Tiene covid. Tu mamá es positiva. Así me lo dijeron, sin preámbulos y sin condescendencias. Mi madre de 84 años tenía covid. Se me doblaron las piernas, se me nubló la vista, dejé de respirar. La ruleta mexicana, la lotería negra, nos había tocado. Disculpe que le pregunte doctor, ¿ha tenido usted a alguien tan cercano contagiado? ¿Ha tenido usted los resultados de laboratorio en la mano? Ya sabe, ponen el POSITIVO en mayúsculas y, a pesar de ello, uno no lee eso. Uno lee una palabra gigantesca, impronunciable, pesada, dolorosa. Lees una patada en el pecho. Lees impotencia y desamparo. Lees miedo y lees muerte. Ese mismo día usted escribió: “Hemos logrado reducir los contagios”.

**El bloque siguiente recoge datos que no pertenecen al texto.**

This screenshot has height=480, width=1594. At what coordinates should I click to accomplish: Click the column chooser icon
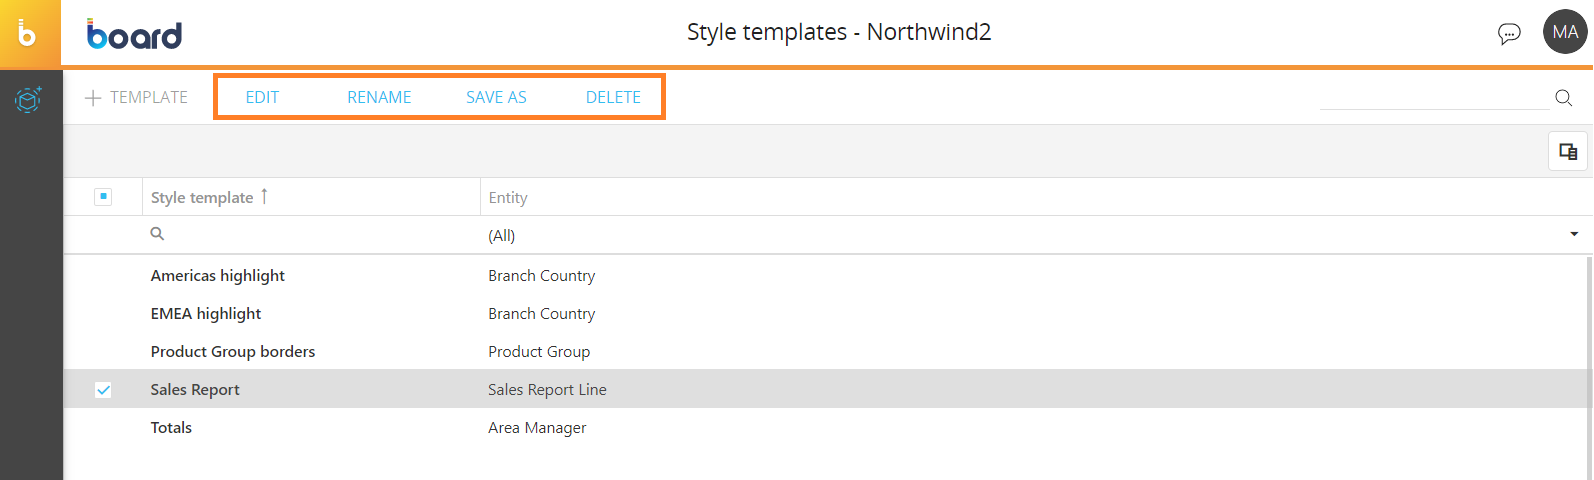pos(1568,152)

¿Sabe?, yo le puedo decir el preciso lugar en donde se contagió mi madre. Fue en la sala de terapia intensiva del hospital en el que recién le habían cambiado una válvula del corazón. No, no tenían que decirlo, se sentía, había menos personal. Usted mismo lo había señalado: casi 25 por ciento de los contagios que registraba el país eran en personas del sector salud. Desde la sala de espera alcancé a ver cómo un par de hombres vestidos con escafandra, careta, mascarilla, guantes y lentes plásticos, se llevaban a mi mamá por un pasillo. A su paso, en un acto que resultaba profundamente humano y, a mis ojos, terriblemente injusto, la gente se tapaba la nariz y la boca, se pegaba a las paredes. Tenían asco y miedo, pero no de cualquiera, lo tenían por mi madre. No pude doctor, la pena hizo que se me salieran las lágrimas. Justo un mes antes usted había anunciado que terminaba la Jornada de Sana Distancia, ¿por qué dijo usted eso?, la gente se confundió, no debió usted decir eso. Las puertas por donde se la llevaron se abatieron en mi contra.

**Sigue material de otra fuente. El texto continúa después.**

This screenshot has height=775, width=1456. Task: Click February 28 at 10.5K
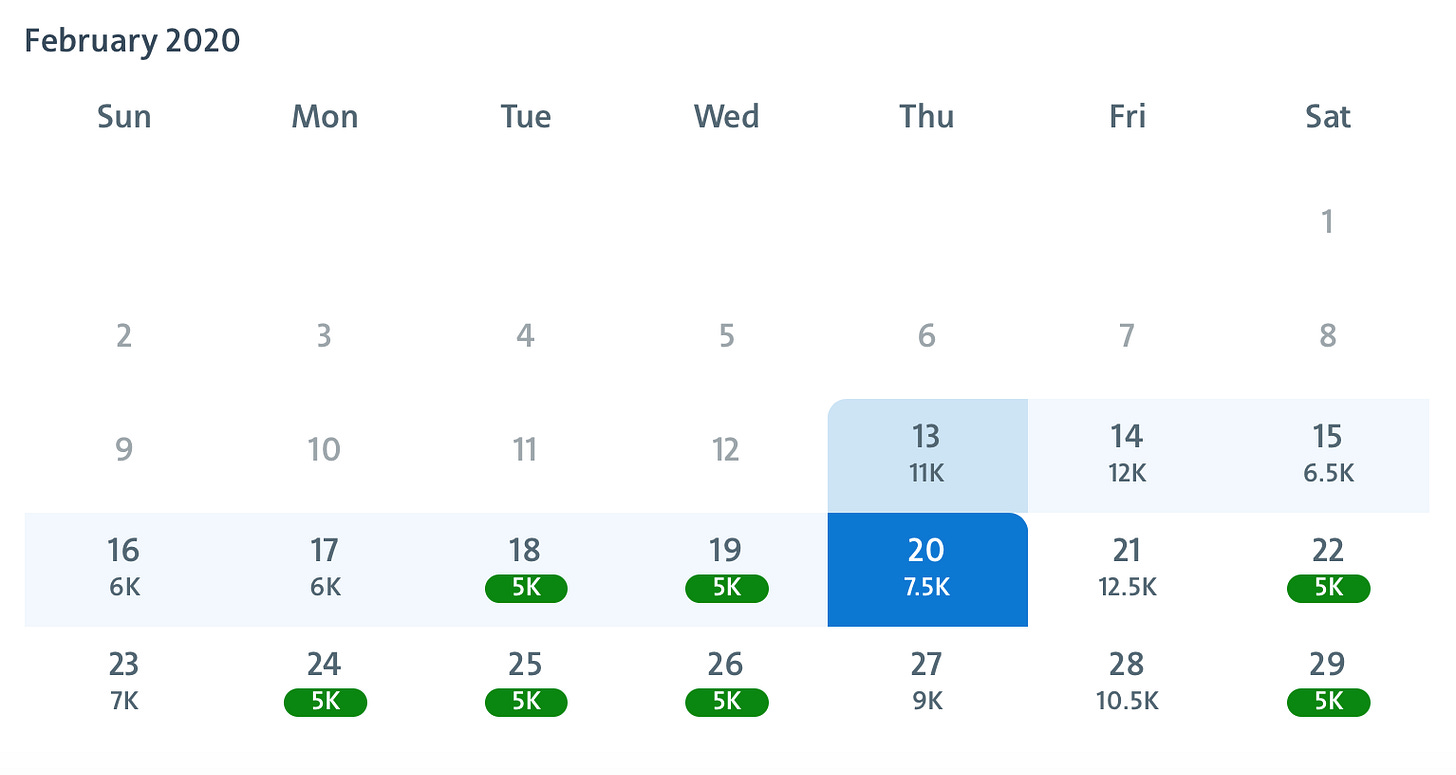1127,682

A mi mamá la aislaron en lo que llamaron el “piso covid”. Esa noche vi su reporte en la televisión doctor y en él descubrí a mi madre. La vi en el número que crecía sin tregua. La vi subida en uno de sus picos, tosiendo. Un par de días después le pude hacer llegar una tableta para poder verla y hablar con ella. El primer día que logramos comunicarnos me miró, pero, sobre todo, se miró. No me reconozco hija, no sé quién soy, me dijo. Respira mamá, le dije, respira y come. Respiro hija, me dijo y agregó sonriendo: todavía respiro. Aún no comprendo cómo pude regresarle la sonrisa.
El día que superamos los 30 mil muertos y con ello los decesos de Francia, mi madre me explicó el dolor y el cansancio. Las piernas, el pecho, la cabeza, la espalda, las encías hija, todo duele. Tratas de abrir los ojos y, cuando por fin lo logras, no sabes si ya estás muerta. Me habló del silencio, de lo oscuro, de la tos de los que llegaban cada día, del miedo, pero no quiso hablar del futuro, dijo que ese ya se había perdido, al terminar la frase se puso a llorar. Lloró largo rato. Esa noche no lo vi, doctor.
Después de casi dos meses, mi mamá salió la semana pasada del hospital. Salió con fibrosis pulmonar, débil y sin masa muscular. Tiene que aprender nuevamente a caminar, a respirar y a vivir.
Esta semana llegaremos a los 50 mil muertos, el tercer país con más fallecimientos en el mundo y no doctor, yo no quiero como tantos exigen, que lo despidan. Ya no. Yo lo que quiero que es que lo haga bien, mejor que nunca.